Usually an appellate court does not interfere with the findings of fact made by a trial court not having had the advantage of seeing and watching the demeanor of witnesses. For where the trial court had properly evaluated the evidence before him it is not for the appellate court to revaluate the same evidence and come to a different conclusion. See A. M. Akinloye v. Eyiyola & Ors. (1968) NMLR 92; Ebba v. Ogodo (1984) 1 SCNLR 372.

However this case was determined at the trial court on affidavit evidence so this court has the same advantage and can rightly interfere the trial court having arrived at its decision in a perverse manner and the decision is not right in law. See Adegoke v. Adibi (1992) 5 NWLR CPt.242) 410; Mba v. Agu (1999) 9 SCNJ 84; (1999) 12 NWLR (Pt.629) 1.

For the said reasons I hereby set aside the judgment of the Minna High Court, Coram Bwari entered on 8/8/2002 and exercise our powers under S. 16 of the Court of Appeal Act, Cap. 75, Laws of the Federation, 1990 and enter judgment for the plaintiff/appellant in the following terms:

  1. It is hereby declared that the purported termination of the contract between the 1st defendant/1st respondent and the plaintiff/appellant is ultra vires the agreement dated 22nd June, 2001 and therefore arbitrary, oppressive, illegal and void and of no effect.
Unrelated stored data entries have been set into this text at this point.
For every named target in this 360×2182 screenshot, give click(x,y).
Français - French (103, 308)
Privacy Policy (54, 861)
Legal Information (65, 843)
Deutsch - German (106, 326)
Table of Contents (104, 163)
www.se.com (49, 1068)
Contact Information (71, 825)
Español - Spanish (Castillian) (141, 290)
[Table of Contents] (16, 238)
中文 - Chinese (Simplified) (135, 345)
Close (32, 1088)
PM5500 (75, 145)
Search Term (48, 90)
  2. It is hereby declared that the contract between the 1st defendant/1st respondent and the plaintiff/appellant dated 22nd June, 2001 is valid and subsisting and can only be discharged by effluxion of time and or in accordance with the terms of the agreement.
  3. An order of mandatory injunction is hereby made compelling the 1st defendant/1st respondent, its agents, servants and privies to abide by the contract in accordance with the terms of the agreement dated 22nd June, 2001
  4. An order of mandatory injunction is hereby made compelling the 1st and 2nd defendants/respondents their servants, agents and privies to vacate and deliver up to the plaintiff the management and control of the control posts at Jebba, Mokwa, Suleja and Wuse as contained in the agreement and to render account to the plaintiff! appellant for its unlawful management of the control posts from 2nd May, 2002 until the surrender of the control and management of the posts to the plaintiff/appellant.
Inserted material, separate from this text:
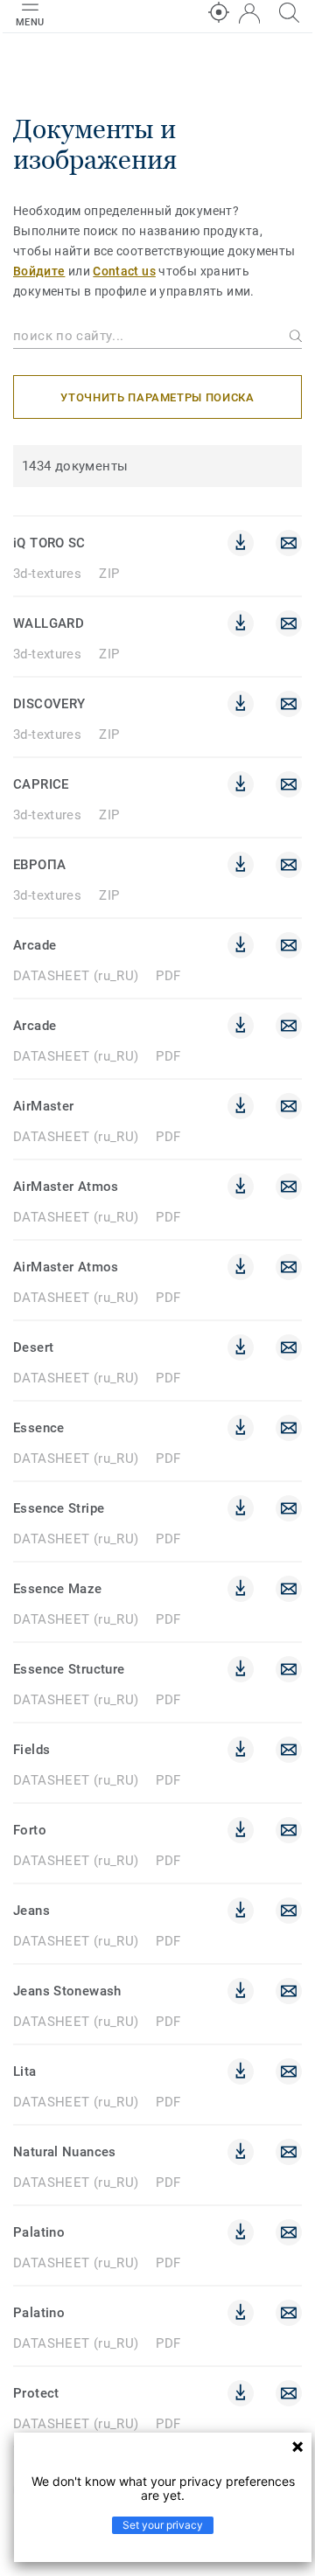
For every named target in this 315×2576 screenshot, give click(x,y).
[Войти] (249, 13)
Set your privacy (162, 2524)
  5. It is hereby ordered that the 1st defendant! 1st respondent are restored to the status quo before 30th April, 2000, and the plaintiff/appellant be enabled to continue to discharge its obligations under the contract until the contract is determined by effluxion of time in January, 2005.
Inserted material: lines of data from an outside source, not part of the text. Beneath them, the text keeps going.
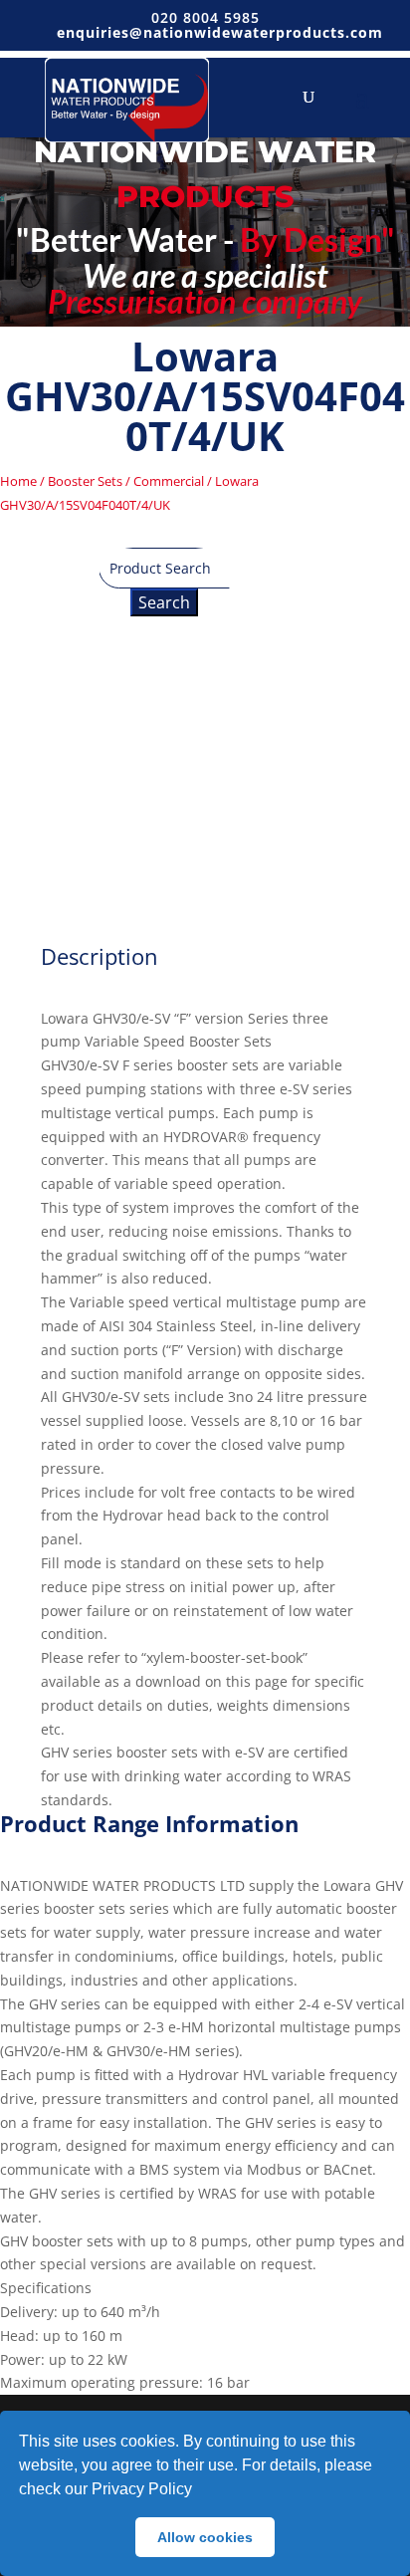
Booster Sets (85, 481)
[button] (199, 2491)
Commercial (168, 481)
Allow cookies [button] (205, 2537)
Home (18, 481)
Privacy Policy (142, 2488)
  6. It is hereby ordered that the terms of the agreement of 22nd June 2002 between the 1st respondent/1st defendant and the plaintiff/appellant be specifically enforced.
  7. It is hereby declared that the plaintiff/appellant is entitled to the discharge of its obligations under the agreement until same is validly determined by effluxion of time and/or, in accordance with the terms of the agreement.
  8. It is hereby declared that the purported award of the contract to any other company or to any other person by whatever name called or known for the management and control of the livestock and produce control posts at Mokwa, Suleja, Jebba and Wuse in the circumstances of the case is arbitrary, unlawful, wrongful and illegal.

Costs of N10,000.00 is awarded to the appellant.